BEGIN PROVIDED TEXT

Only image I could find online of procedure

Nasotracheal intubation!

As a repeat cancer patient I’ve spent 20 years toughening myself up for medical procedures. If you’re going to be nervous about needles and other brief but maybe painful assaults on your body, you’re going to have a difficult life. So I’ve found ways to cope, chanting, breathing, mantras, reciting poems, singing songs, even basking in the pride of getting through things without flinching.

I can remember the day when a camera down my throat or a nasogastric tube coming out filled me with fear but now they are just unpleasant. Covid tests, people, are NOTHING compared with head and neck cancer procedures.

Yep, I take a pride in being a tough gal at 74. Day before yesterday though, I met my match in the dreaded awake intubation through the nose. I had it done in 2014 for a short top up op and again two days ago.

It’s because my mouth opening is so limited after surgeries that they can’t poke the tube through my mouth like normal people and if it goes through the nose you need the patient awake to breathe on cue. I guess this is to safely navigate the tube into the airway. I don’t really know why to tell the truth.

Remember how hospital theatres were emptied for surgery during the height of the Covid crisis in March and that was because theatres have ventilators that can be used to help Covid patients breathe? I didn’t even know we were ventilated during general anaesthetics. I mean you’re asleep by the time you have the tube into your lungs. Usually. So on two occasions I’ve had a concerned and frowning anaesthetist come up to me and warn me about the procedure. They don’t seem to like doing it and know that they are putting a patient through something pretty gruesome.

In 2014 it felt as if something huge was being put up my nose and I couldn’t breathe for a while (or thought I couldn’t) then I went under. I remember it clearly though: the determined cheerfulness of the staff the many people around the bed, little things being poked up and then a huge thing and I struggled against it. But nowhere near as bad as the anaesthetist’s concern seemed to suggest.

So this time I knew what to expect and the pre-op anaesthetist explained that there would be just a six second time period when I’d feel suffocated. Okely dokely. I watched a You Tube on the procedure. A couple of people in my support group said it was okay and that you even got cocaine up your nose.

Except that the procedure I had on Wednesday was worse. It was different. I had about 30 minutes on a nebuliser breathing in local anaesthetic before the surgery with a concerned, nervous looking anaesthetist pacing in and out waiting for the previous op to finish. I felt uncomfortable at first propped up on the bed with the nebuliser. My back! But a kind technician gave me a heated blanket and soon a sort of mild euphoria kicked in. Just mild, and I didn’t feel sedated in any way. I was fully compos mentis.

I certainly didn’t feel as if my nose had been numbed though. My lips were. I wondered if this way of numbing the breathing passages was going to be as successful as poking local up my nose which is what I think they did last time.

I remember the wheeling into the theatre. The waiting surgeon scrolling on his phone, the usual coterie of staff to help you shift over to the operating table, the good cheer.

At one stage I had the cocaine as a vasoconstrictor I think but no euphoria there. And some stuff to swish around my mouth which stung but got better as it went on. And then I looked up (not sure the order) and saw the tube as it was about to be put in my nose. It’s like a narrow hose pipe with a white pointed tip – I could feel that blimmin’ thing going up every centimeter of my nose and then down the bend and it was not only uncomfortable but it pinched and hurt quite a bit. It felt as if there was a sharp hook at the end and that I was going to swallow it.

END PROVIDED TEXT
BEGIN RECORDED INFORMATION

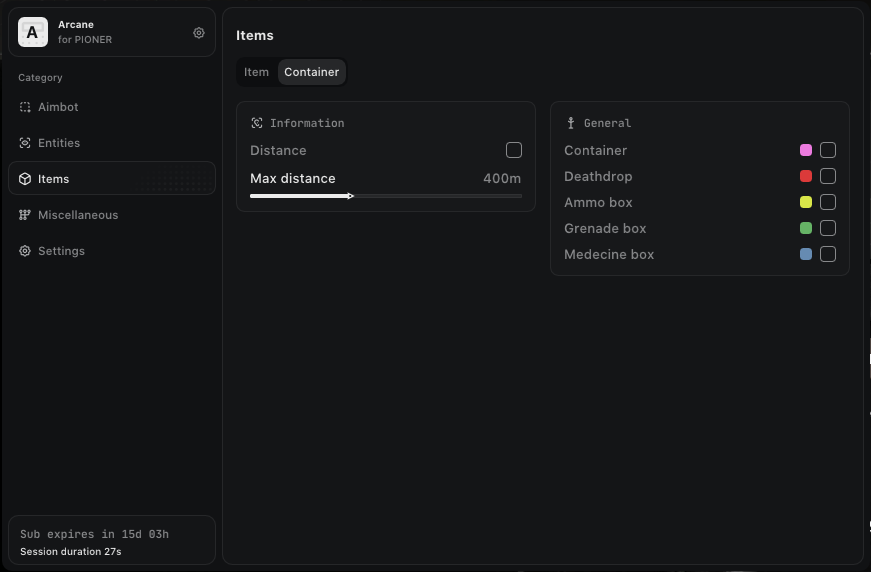
Task: Click the Information panel header icon
Action: pyautogui.click(x=257, y=123)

END RECORDED INFORMATION

→ **YOUR TASK**:
In the account of nasotracheal intubation, how long was the writer on a nebuliser breathing in local anaesthetic before the surgery?

→ **WORKED SOLUTION**:
About 30 minutes.